Putin launched his invasion of Ukraine as a “special military operation,” not a war, precisely because he wanted to avoid conscripting Russians to fight. In his bones, he knew that despite Levada Center polls showing large majority support for his war on Ukraine, the Russian people had little interest in fighting it. In other words, they understood as blather the Kremlin’s insistence that Ukraine’s future was an existential issue for Russia. Putin hoped to finesse this by calling it a “partial” mobilization.
But the finesse failed as the mobilization frightened hundreds of thousands of draft-age men to flee the country; provoked demonstrations in fifty cities and violent protests in Dagestan, from which Moscow had already taken a disproportionate number of Ukraine-bound soldiers; led to attacks on draft boards in twenty cities and on recruiting officers; and was followed by many reports on social media of ill-equipped new conscripts reduced to buying their own supplies.
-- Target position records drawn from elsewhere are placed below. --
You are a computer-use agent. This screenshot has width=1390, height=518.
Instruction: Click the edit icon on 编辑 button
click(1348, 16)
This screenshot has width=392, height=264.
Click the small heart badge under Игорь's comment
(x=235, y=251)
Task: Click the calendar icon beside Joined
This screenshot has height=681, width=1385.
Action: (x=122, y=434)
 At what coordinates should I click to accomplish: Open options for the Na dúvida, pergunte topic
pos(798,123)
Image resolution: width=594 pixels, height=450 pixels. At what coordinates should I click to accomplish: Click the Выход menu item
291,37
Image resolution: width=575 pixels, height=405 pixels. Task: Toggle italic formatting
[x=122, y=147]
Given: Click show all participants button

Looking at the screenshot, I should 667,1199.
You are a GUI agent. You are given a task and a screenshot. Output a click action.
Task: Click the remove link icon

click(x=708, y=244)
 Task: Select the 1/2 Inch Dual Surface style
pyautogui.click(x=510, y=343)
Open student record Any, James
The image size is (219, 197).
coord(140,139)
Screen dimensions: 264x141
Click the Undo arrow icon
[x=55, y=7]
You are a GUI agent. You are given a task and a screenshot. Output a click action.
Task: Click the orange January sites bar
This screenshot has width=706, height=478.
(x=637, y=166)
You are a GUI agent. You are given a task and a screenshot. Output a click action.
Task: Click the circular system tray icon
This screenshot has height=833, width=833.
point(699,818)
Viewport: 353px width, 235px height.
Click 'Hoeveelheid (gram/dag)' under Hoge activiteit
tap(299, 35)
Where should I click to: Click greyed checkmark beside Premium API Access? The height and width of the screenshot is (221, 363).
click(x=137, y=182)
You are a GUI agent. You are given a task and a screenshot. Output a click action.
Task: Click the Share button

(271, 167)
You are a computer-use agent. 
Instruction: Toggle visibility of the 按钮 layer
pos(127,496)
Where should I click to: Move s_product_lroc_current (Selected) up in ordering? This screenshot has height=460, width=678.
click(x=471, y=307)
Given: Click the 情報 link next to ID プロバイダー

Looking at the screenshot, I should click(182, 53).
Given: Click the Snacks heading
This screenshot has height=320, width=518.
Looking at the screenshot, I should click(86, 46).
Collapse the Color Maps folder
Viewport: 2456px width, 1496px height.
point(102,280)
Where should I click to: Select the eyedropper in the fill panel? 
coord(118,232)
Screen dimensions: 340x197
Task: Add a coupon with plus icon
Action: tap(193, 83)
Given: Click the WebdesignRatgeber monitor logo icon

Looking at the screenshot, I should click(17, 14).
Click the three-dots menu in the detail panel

It has become so troublesome for the Kremlin that senior figures such as Duma Speaker Vyacheslav Volodin, Federation Council President Valentina Matviyenko, and RT chief Margarita Simonyan criticized the implementation of the mobilization. This is a tried-and-true tactic in Russian governance—“if only the Czar knew”—to protect the leader when a policy goes bust.
Putin had hoped that rattling his nuclear saber would persuade the West and especially the United States to pressure Zelenskyy into stopping the counteroffensive in the territories now claimed by Moscow. Earlier in this year, such threats had appeared to work as senior Biden administration officials had said on several occasions that they would not take sensible steps to help Ukraine—like facilitating the delivery of MIG fighter jets or sending longer-range artillery—in order to avoid provoking Moscow. But this time it did not work. Biden issued a strong public and private warning to Moscow that the use of nuclear weapons—even tactical low-yield nukes—would have devastating consequences for Russia.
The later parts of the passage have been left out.